Sir Cliff Richard has spoken of his 'sheer elation and joy' following the news that his 17 year Wimbledon ban has finally been lifted by the Lawn Tennis Association. The ban, that stretches back to 1996, was enforced on the multi-award winning popstar after his painful rendition of Singing in the Rain left spectators traumatised and unable to enjoy the rest of the tennis.
"I've been apologising for that performance for years" admitted Sir Cliff, "All I can do is say sorry. I got a little carried away after one too many strawberry schnapps. I understand that some people are still receiving therapy. I'm delighted, I'm on my way to SW1 today".
Roger Draper, head of the LTA explained the reasons behind the sudden change of heart, "Sir Cliff was put on the banned-list back in '96 for a public order offence, and as such we were obliged to fulfil our commitment to providing tennis fans with safe and noise free places to enjoy the sport they love. Seventeen years have now passed and we feel that Sir Cliff has earned the opportunity to enjoy live lawn tennis once more".
Some aren't so thrilled with the news. Australian legend Andre Agassi, who publically blamed Sir Cliff Richard for his early exit from the 1996 tournament said "this guy nearly ruined my career. I had to sit in the rain, getting serenaded by Cliff telling me it was raining. As if playing Pete Samprass wasn't tough enough. Plus I was on crack cocaine; it was a terrible experience".

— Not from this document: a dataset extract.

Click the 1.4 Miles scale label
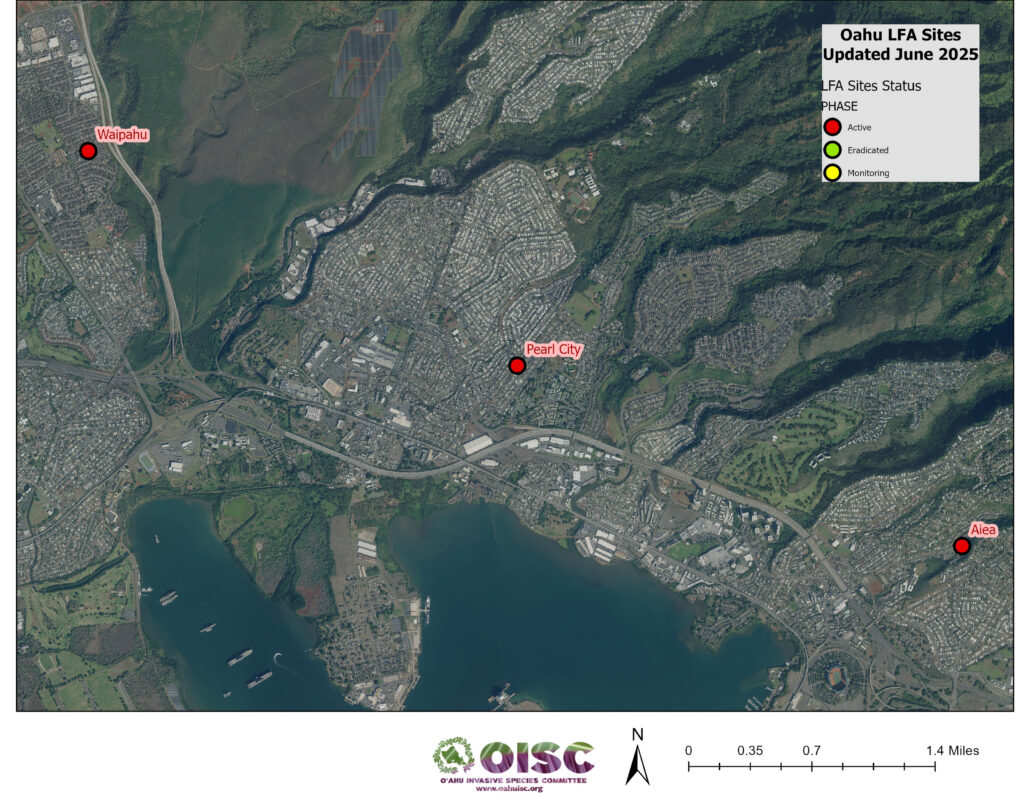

Although Sir Cliff can now attend any Grand Slam tennis event at his own free will, Mike Stamp, head of security at Wimbledon has insisted that there are conditions to Sir Cliff being allowed back. "Sir Cliff must not sing, hum or indeed speak during any tennis match or on any LTA property. In addition to this, we have reassured the public that any hip-shaking or wiggling will not be tolerated, and he will be swiftly removed from the complex, should this happen".